I just worry a bit in practice because of course, as I said, the businesses that don't want to share the recipes. So eventually if you make some upper map, you know, you cannot see behind. But I have another question for you. Actually, that's from a colleague connected online
from Hannes Reuter. So how do you see the OGC API in the future, especially for Earth observation? So I think Hannes wants to know if you could maybe predict what's the next frontier. We already see that on the one side,
we started with rather generic applications like OGC API for features or for coverages or for records and piles and maps. What we see that started right away was the development of standardized or for specific profiles of these like the environmental data retrieval API, EDR.
And I think what we will see in future is more of these types of profiled APIs that use elements from specific APIs, combine them with specific resource models
to serve the specific needs of the community. So the APIs, as we see them right now, have the advantage that you can bring them live very efficiently, very quickly, and then you can do, well, a couple of things with them,
but in order to really serve the specific needs of a community, you will need to develop specific profiles. So you will need to say, okay, well, this API always delivers these types of results. And that's the situation that we currently see. And then we have a spectrum, right?
I mean, you can argue that basically everything is a process. Even the production of a map could be considered being a process. But on the one side, if you think of the full spectrum of everything is a process and needs to be handled like a process, and on the other side, all you want to have is a map.

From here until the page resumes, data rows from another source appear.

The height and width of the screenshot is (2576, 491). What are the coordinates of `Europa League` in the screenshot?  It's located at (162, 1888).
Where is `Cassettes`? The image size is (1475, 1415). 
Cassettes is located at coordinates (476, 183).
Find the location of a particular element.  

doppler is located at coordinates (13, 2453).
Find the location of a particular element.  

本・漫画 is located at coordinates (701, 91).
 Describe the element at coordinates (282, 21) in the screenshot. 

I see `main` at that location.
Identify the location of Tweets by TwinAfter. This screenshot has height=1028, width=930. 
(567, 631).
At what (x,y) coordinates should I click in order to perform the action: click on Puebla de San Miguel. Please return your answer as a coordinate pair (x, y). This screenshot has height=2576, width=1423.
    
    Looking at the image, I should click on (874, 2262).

So what we see is that we will have specific APIs within this spectrum. Some are very convenient. We call them the convenience APIs. These APIs do a very specific thing and nothing else. Like with the OGC API maps, you can get a map,
but you cannot generate a multidimensional tile perimeter or something like that. Then we do have APIs that are fully generic. They allow you to execute any type of process. This is OGC API processes, which then requires that you describe the process in detail, the rather tedious detailed description.
You have lots of levels of freedom, but almost every process is supported. And application program interfaces like EDR, the environmental data retrieval, or DAPA, the data access and processing API, they are somewhere in between these extremes, right?
And I think what we will definitely see is that the full spectrum will be covered and specialized APIs will emerge like the EDR API already did. And we will see more and more of them.
And one of the key challenges for OGC, and that's why we are investing heavily into semantic reference and link data mechanism at the moment, is to make sure that you understand what your profile is actually doing, right? What is your profile being based off?
To make sure that any user of a specific API knows what they're actually dealing with. All right, just the last question. So cloud.ngotf, we use it now. It's our main data format. I really wish this thing existed 10 years ago,
but what about the vector data? What's the cloud format the OGC recommends for vector data as a cloud? So fully scalable. Yeah, please ask me in about two months time. Yeah, right now, working on that topic. We know that that card works well for the raster data.
And we have now started an internal initiative where we look at data warehouses that are storing vector data. And we are currently comparing the big vendors data warehouse solutions like from Google, from Microsoft, from Oracle,
from the Apache side. So we are comparing all of these. We are investigating what mechanisms they support to, and what mechanisms they offer to support geospatial properties in the vector space. And then we compare their results sets. And we are currently busy doing this comparison.
And once it is completed, which I think will be happening within the next two months, then I think we are much closer at defining or providing recommendations for the ideal cloud optimized vector format.